> [DATASET RECORDS]:
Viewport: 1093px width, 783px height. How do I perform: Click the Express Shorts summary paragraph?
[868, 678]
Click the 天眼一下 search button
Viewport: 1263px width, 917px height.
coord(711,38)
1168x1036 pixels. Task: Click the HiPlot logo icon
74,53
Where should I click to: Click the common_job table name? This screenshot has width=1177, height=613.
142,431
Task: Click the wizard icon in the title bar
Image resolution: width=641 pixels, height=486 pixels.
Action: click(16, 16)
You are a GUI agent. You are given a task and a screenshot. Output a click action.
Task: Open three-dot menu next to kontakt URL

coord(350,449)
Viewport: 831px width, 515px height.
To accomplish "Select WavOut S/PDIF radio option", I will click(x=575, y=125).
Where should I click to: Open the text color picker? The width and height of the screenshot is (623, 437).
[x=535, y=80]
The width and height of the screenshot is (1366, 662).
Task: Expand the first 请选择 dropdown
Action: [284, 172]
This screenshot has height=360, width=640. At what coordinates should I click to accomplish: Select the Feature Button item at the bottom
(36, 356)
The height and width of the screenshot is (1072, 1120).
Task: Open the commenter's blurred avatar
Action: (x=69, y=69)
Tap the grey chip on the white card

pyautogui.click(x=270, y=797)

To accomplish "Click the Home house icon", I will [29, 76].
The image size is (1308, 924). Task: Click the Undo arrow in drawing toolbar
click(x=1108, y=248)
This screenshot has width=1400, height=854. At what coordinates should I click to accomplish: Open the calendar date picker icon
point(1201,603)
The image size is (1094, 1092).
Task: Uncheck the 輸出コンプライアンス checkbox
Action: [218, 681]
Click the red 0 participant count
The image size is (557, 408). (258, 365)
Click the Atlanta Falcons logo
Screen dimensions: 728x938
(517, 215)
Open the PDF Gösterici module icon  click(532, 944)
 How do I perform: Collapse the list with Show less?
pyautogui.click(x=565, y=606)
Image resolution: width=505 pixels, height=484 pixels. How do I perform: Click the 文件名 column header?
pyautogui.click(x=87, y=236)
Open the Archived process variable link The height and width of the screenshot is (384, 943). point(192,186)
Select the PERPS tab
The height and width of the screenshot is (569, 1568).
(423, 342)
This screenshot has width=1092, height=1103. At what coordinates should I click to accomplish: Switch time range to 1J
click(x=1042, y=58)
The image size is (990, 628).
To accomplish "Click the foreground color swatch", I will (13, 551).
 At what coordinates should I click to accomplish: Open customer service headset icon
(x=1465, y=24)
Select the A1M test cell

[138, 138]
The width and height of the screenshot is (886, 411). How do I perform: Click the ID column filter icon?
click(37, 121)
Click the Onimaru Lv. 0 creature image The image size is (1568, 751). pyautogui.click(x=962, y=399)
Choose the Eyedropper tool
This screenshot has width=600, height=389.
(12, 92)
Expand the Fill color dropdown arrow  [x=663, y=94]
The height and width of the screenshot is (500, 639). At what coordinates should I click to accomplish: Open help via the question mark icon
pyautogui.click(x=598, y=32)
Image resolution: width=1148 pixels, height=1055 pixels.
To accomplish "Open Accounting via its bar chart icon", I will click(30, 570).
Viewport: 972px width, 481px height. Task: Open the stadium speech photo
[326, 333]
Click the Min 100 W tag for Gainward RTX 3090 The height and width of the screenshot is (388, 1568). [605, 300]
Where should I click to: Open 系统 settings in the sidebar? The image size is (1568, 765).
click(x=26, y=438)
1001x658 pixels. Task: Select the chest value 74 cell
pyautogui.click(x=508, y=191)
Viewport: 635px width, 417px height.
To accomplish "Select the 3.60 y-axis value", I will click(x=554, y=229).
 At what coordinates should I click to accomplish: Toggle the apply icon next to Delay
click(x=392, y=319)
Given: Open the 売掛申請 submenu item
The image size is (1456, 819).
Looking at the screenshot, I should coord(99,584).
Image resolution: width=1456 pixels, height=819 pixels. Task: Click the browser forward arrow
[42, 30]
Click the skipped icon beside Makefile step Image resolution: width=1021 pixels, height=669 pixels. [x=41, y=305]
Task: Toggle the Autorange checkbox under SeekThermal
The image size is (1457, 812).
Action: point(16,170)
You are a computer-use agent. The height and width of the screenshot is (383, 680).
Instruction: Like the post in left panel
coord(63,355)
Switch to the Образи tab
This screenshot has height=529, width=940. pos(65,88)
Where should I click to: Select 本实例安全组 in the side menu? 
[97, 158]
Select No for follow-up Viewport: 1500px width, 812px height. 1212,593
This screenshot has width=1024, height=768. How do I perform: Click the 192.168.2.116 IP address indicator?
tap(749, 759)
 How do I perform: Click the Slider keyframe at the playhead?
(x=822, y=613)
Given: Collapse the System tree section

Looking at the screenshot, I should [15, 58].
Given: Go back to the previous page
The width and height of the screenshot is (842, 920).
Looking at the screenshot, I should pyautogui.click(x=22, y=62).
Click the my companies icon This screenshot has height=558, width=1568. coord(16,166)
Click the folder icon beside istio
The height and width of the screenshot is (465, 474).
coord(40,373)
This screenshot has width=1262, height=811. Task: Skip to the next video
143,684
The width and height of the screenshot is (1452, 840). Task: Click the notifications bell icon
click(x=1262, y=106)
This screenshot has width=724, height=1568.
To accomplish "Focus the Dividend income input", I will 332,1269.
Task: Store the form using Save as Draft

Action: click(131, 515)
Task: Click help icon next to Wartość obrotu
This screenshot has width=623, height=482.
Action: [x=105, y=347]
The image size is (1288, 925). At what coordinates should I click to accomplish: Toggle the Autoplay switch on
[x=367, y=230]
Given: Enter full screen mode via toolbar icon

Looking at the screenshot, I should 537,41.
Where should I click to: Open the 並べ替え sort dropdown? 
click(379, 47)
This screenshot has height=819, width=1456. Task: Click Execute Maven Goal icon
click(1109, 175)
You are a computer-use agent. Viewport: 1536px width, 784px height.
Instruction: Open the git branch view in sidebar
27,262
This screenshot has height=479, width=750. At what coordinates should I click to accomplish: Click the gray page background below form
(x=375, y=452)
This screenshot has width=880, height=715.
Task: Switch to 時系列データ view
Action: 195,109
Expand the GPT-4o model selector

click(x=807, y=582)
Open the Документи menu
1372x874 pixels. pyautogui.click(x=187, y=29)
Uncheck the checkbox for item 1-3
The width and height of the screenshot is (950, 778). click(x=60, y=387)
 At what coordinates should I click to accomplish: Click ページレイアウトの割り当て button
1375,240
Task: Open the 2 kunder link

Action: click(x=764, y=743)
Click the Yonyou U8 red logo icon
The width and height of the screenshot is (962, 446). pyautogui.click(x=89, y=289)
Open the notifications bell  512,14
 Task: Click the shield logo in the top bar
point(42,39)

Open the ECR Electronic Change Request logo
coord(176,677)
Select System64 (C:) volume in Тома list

> [EXERCISE PROMPT]: Turn the stretch of items that opens with the line containing "Given: Collapse the System tree section" and closes with the line containing "Looking at the screenshot, I should pyautogui.click(x=22, y=62)." into a JSON list of strings, one string per line, with blank lines left out.

> [TASK RESPONSE]:
[
  "Given: Collapse the System tree section",
  "Looking at the screenshot, I should [15, 58].",
  "Given: Go back to the previous page",
  "The width and height of the screenshot is (842, 920).",
  "Looking at the screenshot, I should pyautogui.click(x=22, y=62)."
]